Go through the lines below and retype each one exactly.

=-=-=

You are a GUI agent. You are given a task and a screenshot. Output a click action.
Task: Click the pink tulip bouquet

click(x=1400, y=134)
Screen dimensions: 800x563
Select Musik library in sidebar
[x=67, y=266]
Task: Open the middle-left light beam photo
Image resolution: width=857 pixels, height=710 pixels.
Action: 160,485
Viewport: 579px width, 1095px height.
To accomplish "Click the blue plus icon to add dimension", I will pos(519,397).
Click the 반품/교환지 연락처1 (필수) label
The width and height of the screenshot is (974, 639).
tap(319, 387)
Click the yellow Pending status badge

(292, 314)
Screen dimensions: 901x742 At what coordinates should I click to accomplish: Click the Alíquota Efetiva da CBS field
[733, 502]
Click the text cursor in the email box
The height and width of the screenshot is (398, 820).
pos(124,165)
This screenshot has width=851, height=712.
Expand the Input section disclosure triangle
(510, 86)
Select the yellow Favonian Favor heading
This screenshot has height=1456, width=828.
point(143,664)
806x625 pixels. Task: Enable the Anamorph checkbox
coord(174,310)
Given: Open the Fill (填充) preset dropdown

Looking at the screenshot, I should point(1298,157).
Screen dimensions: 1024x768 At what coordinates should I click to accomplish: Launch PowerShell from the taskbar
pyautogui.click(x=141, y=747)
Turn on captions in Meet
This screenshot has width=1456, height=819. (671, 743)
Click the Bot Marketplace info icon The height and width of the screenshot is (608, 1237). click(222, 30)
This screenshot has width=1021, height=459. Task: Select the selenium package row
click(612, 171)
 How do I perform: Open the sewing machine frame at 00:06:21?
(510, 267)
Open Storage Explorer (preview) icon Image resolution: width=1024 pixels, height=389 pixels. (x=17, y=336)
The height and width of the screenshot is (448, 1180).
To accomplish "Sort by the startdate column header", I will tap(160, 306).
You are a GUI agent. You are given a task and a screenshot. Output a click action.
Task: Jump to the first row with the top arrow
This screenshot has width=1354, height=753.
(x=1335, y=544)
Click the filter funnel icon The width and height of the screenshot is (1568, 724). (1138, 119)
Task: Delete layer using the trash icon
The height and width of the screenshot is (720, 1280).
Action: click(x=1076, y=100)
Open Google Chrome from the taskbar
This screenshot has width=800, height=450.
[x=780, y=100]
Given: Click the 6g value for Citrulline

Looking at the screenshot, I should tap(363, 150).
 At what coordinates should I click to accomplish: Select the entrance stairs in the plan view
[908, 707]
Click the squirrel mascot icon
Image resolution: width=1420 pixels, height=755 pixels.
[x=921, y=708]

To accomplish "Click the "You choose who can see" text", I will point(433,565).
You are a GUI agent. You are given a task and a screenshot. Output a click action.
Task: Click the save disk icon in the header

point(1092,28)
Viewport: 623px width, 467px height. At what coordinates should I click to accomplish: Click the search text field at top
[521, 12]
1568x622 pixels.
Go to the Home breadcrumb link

=-=-=

- [Exercise response]
You are a GUI agent. You are given a task and a screenshot. Output a click action.
Task: Click the pink tulip bouquet

click(x=1400, y=134)
Screen dimensions: 800x563
Select Musik library in sidebar
[x=67, y=266]
Task: Open the middle-left light beam photo
Image resolution: width=857 pixels, height=710 pixels.
Action: 160,485
Viewport: 579px width, 1095px height.
To accomplish "Click the blue plus icon to add dimension", I will pos(519,397).
Click the 반품/교환지 연락처1 (필수) label
The width and height of the screenshot is (974, 639).
tap(319, 387)
Click the yellow Pending status badge

(292, 314)
Screen dimensions: 901x742 At what coordinates should I click to accomplish: Click the Alíquota Efetiva da CBS field
[733, 502]
Click the text cursor in the email box
The height and width of the screenshot is (398, 820).
pos(124,165)
This screenshot has width=851, height=712.
Expand the Input section disclosure triangle
(510, 86)
Select the yellow Favonian Favor heading
This screenshot has height=1456, width=828.
point(143,664)
806x625 pixels. Task: Enable the Anamorph checkbox
coord(174,310)
Given: Open the Fill (填充) preset dropdown

Looking at the screenshot, I should point(1298,157).
Screen dimensions: 1024x768 At what coordinates should I click to accomplish: Launch PowerShell from the taskbar
pyautogui.click(x=141, y=747)
Turn on captions in Meet
This screenshot has width=1456, height=819. (671, 743)
Click the Bot Marketplace info icon The height and width of the screenshot is (608, 1237). click(222, 30)
This screenshot has width=1021, height=459. Task: Select the selenium package row
click(612, 171)
 How do I perform: Open the sewing machine frame at 00:06:21?
(510, 267)
Open Storage Explorer (preview) icon Image resolution: width=1024 pixels, height=389 pixels. (x=17, y=336)
The height and width of the screenshot is (448, 1180).
To accomplish "Sort by the startdate column header", I will tap(160, 306).
You are a GUI agent. You are given a task and a screenshot. Output a click action.
Task: Jump to the first row with the top arrow
This screenshot has width=1354, height=753.
(x=1335, y=544)
Click the filter funnel icon The width and height of the screenshot is (1568, 724). (1138, 119)
Task: Delete layer using the trash icon
The height and width of the screenshot is (720, 1280).
Action: click(x=1076, y=100)
Open Google Chrome from the taskbar
This screenshot has width=800, height=450.
[x=780, y=100]
Given: Click the 6g value for Citrulline

Looking at the screenshot, I should tap(363, 150).
 At what coordinates should I click to accomplish: Select the entrance stairs in the plan view
[908, 707]
Click the squirrel mascot icon
Image resolution: width=1420 pixels, height=755 pixels.
[x=921, y=708]

To accomplish "Click the "You choose who can see" text", I will point(433,565).
You are a GUI agent. You are given a task and a screenshot. Output a click action.
Task: Click the save disk icon in the header

point(1092,28)
Viewport: 623px width, 467px height. At what coordinates should I click to accomplish: Click the search text field at top
[521, 12]
1568x622 pixels.
Go to the Home breadcrumb link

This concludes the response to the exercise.